Activity:
Please restate the lines shown below exactly, every one of them.

Working data:
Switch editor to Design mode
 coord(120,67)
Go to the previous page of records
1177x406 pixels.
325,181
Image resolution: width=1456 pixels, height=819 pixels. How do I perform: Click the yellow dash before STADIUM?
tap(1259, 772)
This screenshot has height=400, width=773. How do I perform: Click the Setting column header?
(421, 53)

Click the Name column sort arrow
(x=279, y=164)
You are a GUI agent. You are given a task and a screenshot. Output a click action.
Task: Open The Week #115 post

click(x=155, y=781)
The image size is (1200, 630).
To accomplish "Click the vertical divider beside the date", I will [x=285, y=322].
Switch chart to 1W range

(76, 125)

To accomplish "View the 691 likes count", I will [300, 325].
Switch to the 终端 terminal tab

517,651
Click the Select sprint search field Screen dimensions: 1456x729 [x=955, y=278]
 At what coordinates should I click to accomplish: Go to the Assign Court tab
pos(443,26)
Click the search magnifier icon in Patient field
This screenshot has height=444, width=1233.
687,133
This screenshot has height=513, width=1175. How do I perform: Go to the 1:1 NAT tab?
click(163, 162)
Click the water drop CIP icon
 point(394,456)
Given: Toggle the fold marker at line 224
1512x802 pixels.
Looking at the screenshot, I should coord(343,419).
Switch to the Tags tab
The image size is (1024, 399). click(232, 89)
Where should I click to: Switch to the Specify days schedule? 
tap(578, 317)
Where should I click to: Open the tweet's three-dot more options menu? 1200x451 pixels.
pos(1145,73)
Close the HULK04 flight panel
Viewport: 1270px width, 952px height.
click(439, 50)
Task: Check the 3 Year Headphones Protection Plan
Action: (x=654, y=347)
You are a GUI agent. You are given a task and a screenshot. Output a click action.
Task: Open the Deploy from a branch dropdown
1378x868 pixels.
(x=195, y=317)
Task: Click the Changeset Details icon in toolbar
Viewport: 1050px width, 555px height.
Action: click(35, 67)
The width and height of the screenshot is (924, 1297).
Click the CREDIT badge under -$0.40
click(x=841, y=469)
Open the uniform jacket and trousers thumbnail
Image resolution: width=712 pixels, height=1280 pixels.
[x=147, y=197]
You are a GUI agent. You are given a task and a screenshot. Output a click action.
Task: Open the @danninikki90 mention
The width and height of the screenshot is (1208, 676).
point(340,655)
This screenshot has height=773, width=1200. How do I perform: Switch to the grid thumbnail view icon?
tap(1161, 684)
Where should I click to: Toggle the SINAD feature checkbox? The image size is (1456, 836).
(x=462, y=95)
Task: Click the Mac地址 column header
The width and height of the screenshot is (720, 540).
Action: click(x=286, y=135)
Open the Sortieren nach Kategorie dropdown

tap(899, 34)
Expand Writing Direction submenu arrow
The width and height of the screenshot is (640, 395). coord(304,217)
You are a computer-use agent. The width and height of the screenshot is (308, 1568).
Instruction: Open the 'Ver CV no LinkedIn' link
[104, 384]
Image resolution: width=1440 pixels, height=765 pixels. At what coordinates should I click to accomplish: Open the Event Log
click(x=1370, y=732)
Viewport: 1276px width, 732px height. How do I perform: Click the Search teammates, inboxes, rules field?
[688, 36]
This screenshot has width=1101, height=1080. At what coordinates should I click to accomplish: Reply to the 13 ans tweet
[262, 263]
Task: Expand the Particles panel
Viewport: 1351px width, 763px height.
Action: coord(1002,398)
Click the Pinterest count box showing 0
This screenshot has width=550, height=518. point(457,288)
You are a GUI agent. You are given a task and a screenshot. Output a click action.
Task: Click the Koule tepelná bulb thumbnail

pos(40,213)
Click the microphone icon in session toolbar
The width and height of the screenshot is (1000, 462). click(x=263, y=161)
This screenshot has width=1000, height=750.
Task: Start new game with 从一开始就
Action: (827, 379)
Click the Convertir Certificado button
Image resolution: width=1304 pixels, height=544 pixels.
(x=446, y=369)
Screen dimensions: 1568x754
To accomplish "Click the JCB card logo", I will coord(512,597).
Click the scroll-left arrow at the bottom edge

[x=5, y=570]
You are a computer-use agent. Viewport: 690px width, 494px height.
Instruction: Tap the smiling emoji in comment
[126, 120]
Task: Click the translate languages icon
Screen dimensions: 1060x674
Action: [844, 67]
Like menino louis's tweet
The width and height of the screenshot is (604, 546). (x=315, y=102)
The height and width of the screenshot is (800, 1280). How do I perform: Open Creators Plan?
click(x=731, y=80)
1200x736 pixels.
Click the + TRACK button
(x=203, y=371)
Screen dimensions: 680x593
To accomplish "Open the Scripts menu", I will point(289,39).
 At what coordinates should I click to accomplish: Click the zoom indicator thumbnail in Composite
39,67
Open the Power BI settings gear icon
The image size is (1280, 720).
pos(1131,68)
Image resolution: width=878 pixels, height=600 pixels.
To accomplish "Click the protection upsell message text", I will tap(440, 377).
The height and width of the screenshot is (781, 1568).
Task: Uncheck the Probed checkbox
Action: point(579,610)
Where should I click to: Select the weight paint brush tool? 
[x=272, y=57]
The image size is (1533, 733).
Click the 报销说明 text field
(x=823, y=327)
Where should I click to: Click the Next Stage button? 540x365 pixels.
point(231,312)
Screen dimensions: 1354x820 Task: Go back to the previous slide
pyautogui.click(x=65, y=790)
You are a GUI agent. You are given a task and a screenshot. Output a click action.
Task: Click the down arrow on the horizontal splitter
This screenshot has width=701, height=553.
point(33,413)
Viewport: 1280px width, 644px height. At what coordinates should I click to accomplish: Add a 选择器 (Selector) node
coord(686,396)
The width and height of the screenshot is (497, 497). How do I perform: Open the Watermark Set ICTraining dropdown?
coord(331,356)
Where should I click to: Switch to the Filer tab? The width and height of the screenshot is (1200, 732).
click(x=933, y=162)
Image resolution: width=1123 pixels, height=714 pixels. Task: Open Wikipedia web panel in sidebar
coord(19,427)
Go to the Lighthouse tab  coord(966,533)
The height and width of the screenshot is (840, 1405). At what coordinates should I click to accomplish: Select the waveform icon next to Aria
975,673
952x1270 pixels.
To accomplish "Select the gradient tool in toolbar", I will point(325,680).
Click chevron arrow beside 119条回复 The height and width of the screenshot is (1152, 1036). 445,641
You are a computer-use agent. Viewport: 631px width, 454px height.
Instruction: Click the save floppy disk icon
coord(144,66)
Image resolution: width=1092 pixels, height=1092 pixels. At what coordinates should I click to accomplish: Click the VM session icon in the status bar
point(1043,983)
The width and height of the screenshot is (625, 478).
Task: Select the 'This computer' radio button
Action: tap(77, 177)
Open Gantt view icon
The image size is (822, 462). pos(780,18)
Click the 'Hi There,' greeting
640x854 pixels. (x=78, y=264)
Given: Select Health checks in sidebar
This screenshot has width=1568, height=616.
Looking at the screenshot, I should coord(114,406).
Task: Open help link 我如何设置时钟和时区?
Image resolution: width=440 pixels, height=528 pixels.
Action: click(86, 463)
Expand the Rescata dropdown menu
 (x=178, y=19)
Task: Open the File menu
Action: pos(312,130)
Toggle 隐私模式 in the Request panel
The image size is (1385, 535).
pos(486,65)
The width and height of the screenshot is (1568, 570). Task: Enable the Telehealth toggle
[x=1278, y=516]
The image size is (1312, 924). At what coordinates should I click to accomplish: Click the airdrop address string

Result of this exercise:
Switch editor to Design mode
 coord(120,67)
Go to the previous page of records
1177x406 pixels.
325,181
Image resolution: width=1456 pixels, height=819 pixels. How do I perform: Click the yellow dash before STADIUM?
tap(1259, 772)
This screenshot has height=400, width=773. How do I perform: Click the Setting column header?
(421, 53)

Click the Name column sort arrow
(x=279, y=164)
You are a GUI agent. You are given a task and a screenshot. Output a click action.
Task: Open The Week #115 post

click(x=155, y=781)
The image size is (1200, 630).
To accomplish "Click the vertical divider beside the date", I will [x=285, y=322].
Switch chart to 1W range

(76, 125)

To accomplish "View the 691 likes count", I will [300, 325].
Switch to the 终端 terminal tab

517,651
Click the Select sprint search field Screen dimensions: 1456x729 [x=955, y=278]
 At what coordinates should I click to accomplish: Go to the Assign Court tab
pos(443,26)
Click the search magnifier icon in Patient field
This screenshot has height=444, width=1233.
687,133
This screenshot has height=513, width=1175. How do I perform: Go to the 1:1 NAT tab?
click(163, 162)
Click the water drop CIP icon
 point(394,456)
Given: Toggle the fold marker at line 224
1512x802 pixels.
Looking at the screenshot, I should coord(343,419).
Switch to the Tags tab
The image size is (1024, 399). click(232, 89)
Where should I click to: Switch to the Specify days schedule? 
tap(578, 317)
Where should I click to: Open the tweet's three-dot more options menu? 1200x451 pixels.
pos(1145,73)
Close the HULK04 flight panel
Viewport: 1270px width, 952px height.
click(439, 50)
Task: Check the 3 Year Headphones Protection Plan
Action: (x=654, y=347)
You are a GUI agent. You are given a task and a screenshot. Output a click action.
Task: Open the Deploy from a branch dropdown
1378x868 pixels.
(x=195, y=317)
Task: Click the Changeset Details icon in toolbar
Viewport: 1050px width, 555px height.
Action: click(35, 67)
The width and height of the screenshot is (924, 1297).
Click the CREDIT badge under -$0.40
click(x=841, y=469)
Open the uniform jacket and trousers thumbnail
Image resolution: width=712 pixels, height=1280 pixels.
[x=147, y=197]
You are a GUI agent. You are given a task and a screenshot. Output a click action.
Task: Open the @danninikki90 mention
The width and height of the screenshot is (1208, 676).
point(340,655)
This screenshot has height=773, width=1200. How do I perform: Switch to the grid thumbnail view icon?
tap(1161, 684)
Where should I click to: Toggle the SINAD feature checkbox? The image size is (1456, 836).
(x=462, y=95)
Task: Click the Mac地址 column header
The width and height of the screenshot is (720, 540).
Action: click(x=286, y=135)
Open the Sortieren nach Kategorie dropdown

tap(899, 34)
Expand Writing Direction submenu arrow
The width and height of the screenshot is (640, 395). coord(304,217)
You are a computer-use agent. The width and height of the screenshot is (308, 1568).
Instruction: Open the 'Ver CV no LinkedIn' link
[104, 384]
Image resolution: width=1440 pixels, height=765 pixels. At what coordinates should I click to accomplish: Open the Event Log
click(x=1370, y=732)
Viewport: 1276px width, 732px height. How do I perform: Click the Search teammates, inboxes, rules field?
[688, 36]
This screenshot has width=1101, height=1080. At what coordinates should I click to accomplish: Reply to the 13 ans tweet
[262, 263]
Task: Expand the Particles panel
Viewport: 1351px width, 763px height.
Action: coord(1002,398)
Click the Pinterest count box showing 0
This screenshot has width=550, height=518. point(457,288)
You are a GUI agent. You are given a task and a screenshot. Output a click action.
Task: Click the Koule tepelná bulb thumbnail

pos(40,213)
Click the microphone icon in session toolbar
The width and height of the screenshot is (1000, 462). click(x=263, y=161)
This screenshot has width=1000, height=750.
Task: Start new game with 从一开始就
Action: (827, 379)
Click the Convertir Certificado button
Image resolution: width=1304 pixels, height=544 pixels.
(x=446, y=369)
Screen dimensions: 1568x754
To accomplish "Click the JCB card logo", I will coord(512,597).
Click the scroll-left arrow at the bottom edge

[x=5, y=570]
You are a computer-use agent. Viewport: 690px width, 494px height.
Instruction: Tap the smiling emoji in comment
[126, 120]
Task: Click the translate languages icon
Screen dimensions: 1060x674
Action: [844, 67]
Like menino louis's tweet
The width and height of the screenshot is (604, 546). (x=315, y=102)
The height and width of the screenshot is (800, 1280). How do I perform: Open Creators Plan?
click(x=731, y=80)
1200x736 pixels.
Click the + TRACK button
(x=203, y=371)
Screen dimensions: 680x593
To accomplish "Open the Scripts menu", I will point(289,39).
 At what coordinates should I click to accomplish: Click the zoom indicator thumbnail in Composite
39,67
Open the Power BI settings gear icon
The image size is (1280, 720).
pos(1131,68)
Image resolution: width=878 pixels, height=600 pixels.
To accomplish "Click the protection upsell message text", I will tap(440, 377).
The height and width of the screenshot is (781, 1568).
Task: Uncheck the Probed checkbox
Action: point(579,610)
Where should I click to: Select the weight paint brush tool? 
[x=272, y=57]
The image size is (1533, 733).
Click the 报销说明 text field
(x=823, y=327)
Where should I click to: Click the Next Stage button? 540x365 pixels.
point(231,312)
Screen dimensions: 1354x820 Task: Go back to the previous slide
pyautogui.click(x=65, y=790)
You are a GUI agent. You are given a task and a screenshot. Output a click action.
Task: Click the down arrow on the horizontal splitter
This screenshot has width=701, height=553.
point(33,413)
Viewport: 1280px width, 644px height. At what coordinates should I click to accomplish: Add a 选择器 (Selector) node
coord(686,396)
The width and height of the screenshot is (497, 497). How do I perform: Open the Watermark Set ICTraining dropdown?
coord(331,356)
Where should I click to: Switch to the Filer tab? The width and height of the screenshot is (1200, 732).
click(x=933, y=162)
Image resolution: width=1123 pixels, height=714 pixels. Task: Open Wikipedia web panel in sidebar
coord(19,427)
Go to the Lighthouse tab  coord(966,533)
The height and width of the screenshot is (840, 1405). At what coordinates should I click to accomplish: Select the waveform icon next to Aria
975,673
952x1270 pixels.
To accomplish "Select the gradient tool in toolbar", I will point(325,680).
Click chevron arrow beside 119条回复 The height and width of the screenshot is (1152, 1036). 445,641
You are a computer-use agent. Viewport: 631px width, 454px height.
Instruction: Click the save floppy disk icon
coord(144,66)
Image resolution: width=1092 pixels, height=1092 pixels. At what coordinates should I click to accomplish: Click the VM session icon in the status bar
point(1043,983)
The width and height of the screenshot is (625, 478).
Task: Select the 'This computer' radio button
Action: tap(77, 177)
Open Gantt view icon
The image size is (822, 462). pos(780,18)
Click the 'Hi There,' greeting
640x854 pixels. (x=78, y=264)
Given: Select Health checks in sidebar
This screenshot has width=1568, height=616.
Looking at the screenshot, I should coord(114,406).
Task: Open help link 我如何设置时钟和时区?
Image resolution: width=440 pixels, height=528 pixels.
Action: click(86, 463)
Expand the Rescata dropdown menu
 (x=178, y=19)
Task: Open the File menu
Action: pos(312,130)
Toggle 隐私模式 in the Request panel
The image size is (1385, 535).
pos(486,65)
The width and height of the screenshot is (1568, 570). Task: Enable the Telehealth toggle
[x=1278, y=516]
The image size is (1312, 924). At what coordinates should I click to accomplish: Click the airdrop address string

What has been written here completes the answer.